'There is a serious prospect that, in our time, we are losing faith in politics. The words of politicians float by, practised and polished but profligate. The respect, veneration and hope first expressed by Pericles has gone missing. It is the grand purpose of this book to help to call it back.'
In his work as a speechwriter to senior politicians and business leaders around the world, Philip Collins has become well versed in understanding what it is that makes a speech great.
When They Go Low, We Go High explores the ways in which the most notable speeches in history have worked, analysing the rhetorical tricks to uncover how the right speech at the right time can profoundly shape the world.
Travelling across continents and centuries, Collins reveals what Thomas Jefferson owes to Cicero and Pericles, who really gave the Gettysburg Address and what Elizabeth I shares with Winston Churchill.
And in telling the story of the great speeches, he tells the story of democracy. For it is in the finest public speeches that progress unfolds, and we need those speeches now more than ever.
While we are bombarded by sound bites and social media, fake news and sloganeering, and while populists are winning support, democratic politicians need to find words that inspire and give us hope. Because disenchantment with politics fosters the dangerous illusion that there is an alternative.

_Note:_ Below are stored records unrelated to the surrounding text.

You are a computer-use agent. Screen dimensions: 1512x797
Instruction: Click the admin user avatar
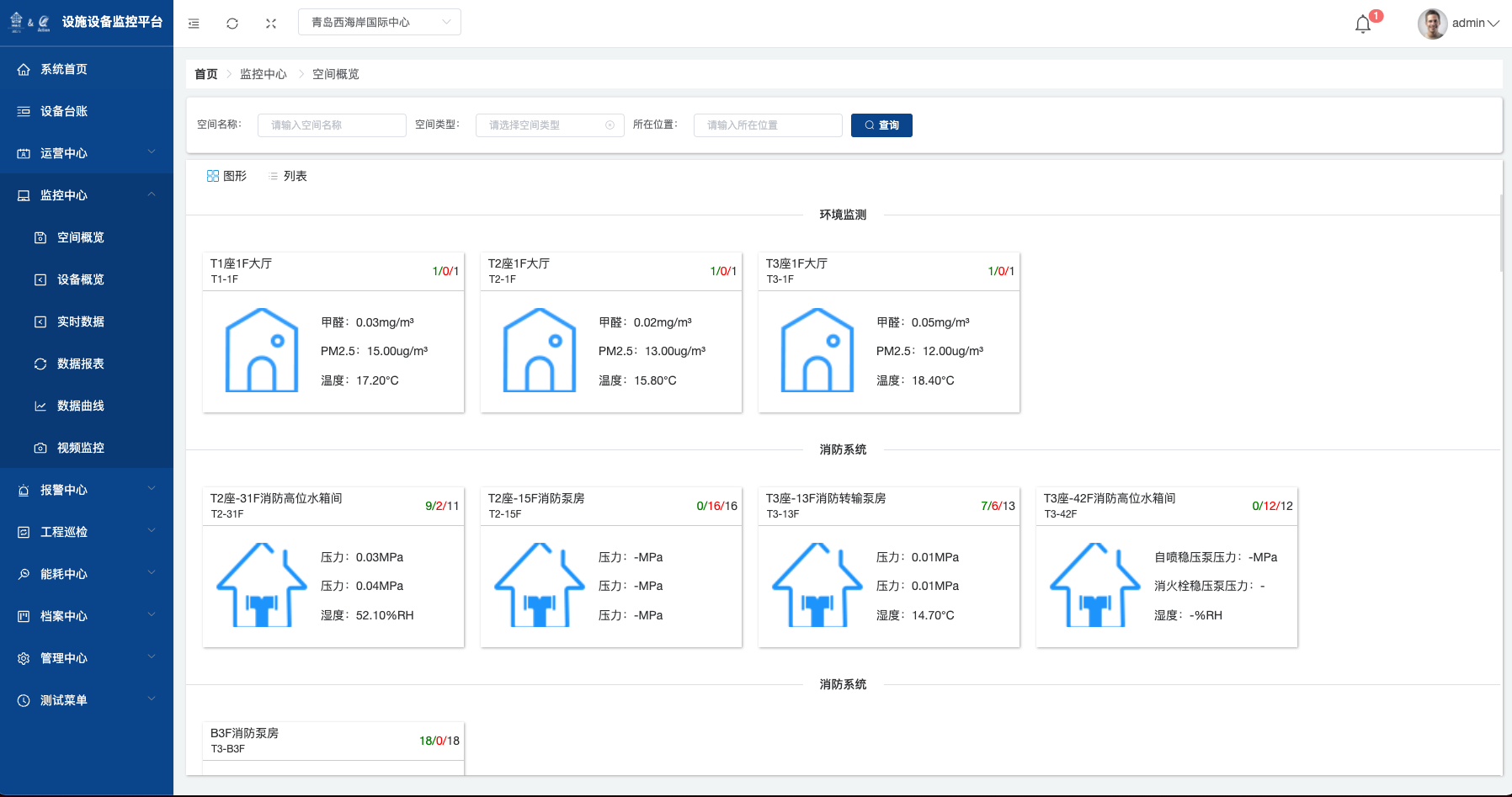pos(1432,24)
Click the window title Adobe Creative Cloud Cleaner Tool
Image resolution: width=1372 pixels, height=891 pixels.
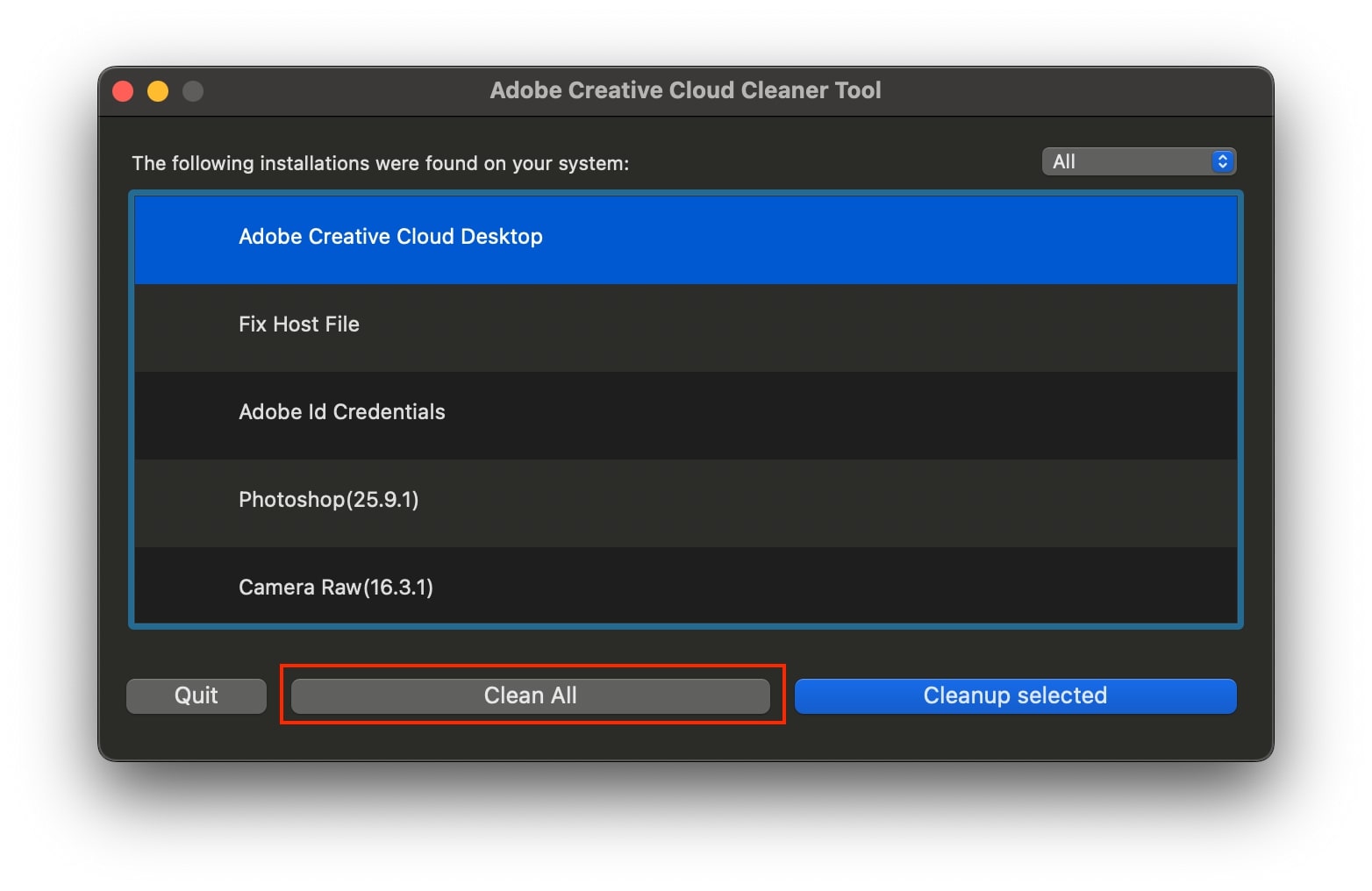pos(685,90)
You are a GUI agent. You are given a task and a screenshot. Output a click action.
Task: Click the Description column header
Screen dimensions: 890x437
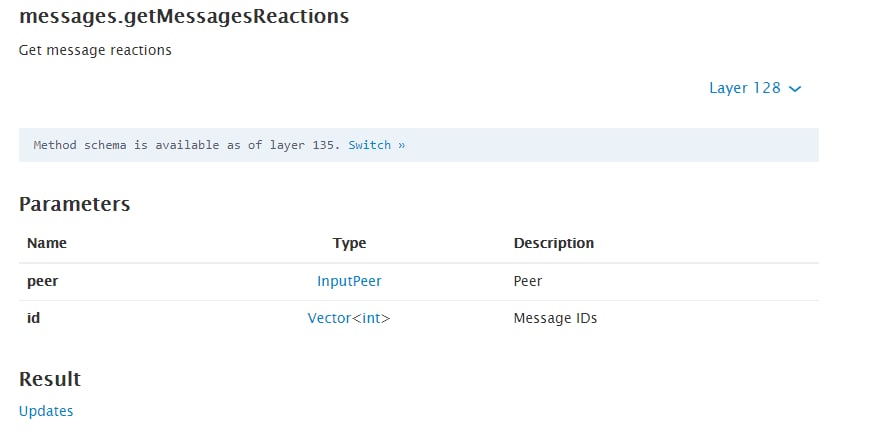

Informed by Collins' own experiences as a speechwriter, When They Go Low, We Go High is a passionate defence of the power of good public speaking to propagate and protect democracy and an urgent reminder of how words can change the world.
"No writer today understands the art of the speech so well as Philip Collins. His brilliant new book is an urgent tour through 2000 years of human history, revealing how the greatest addresses were shaped, while reminding us that politics and politicians still matter, and that when the greatest men and women speak to us, their words have the power to change the world." (Dan Jones, best-selling author of The Plantagenets)
"Whether it's the inaugural addresses of US presidents - or the revolutionary writing of Castro, Pankhurst and Mandela - Collins' deft touch illuminates and contextualises these moments in history with wit and sensitivity - and the conviction that rhetoric may yet be our most powerful tool for changing the world." (Emily Maitlis)
"For all those who believe in the politics of principle and hope this a wonderful reminder that they do not always lose. For all those who despair that politics can ever be inspiring again this is a must-read to shake you out of your misery." (Paddy Ashdown)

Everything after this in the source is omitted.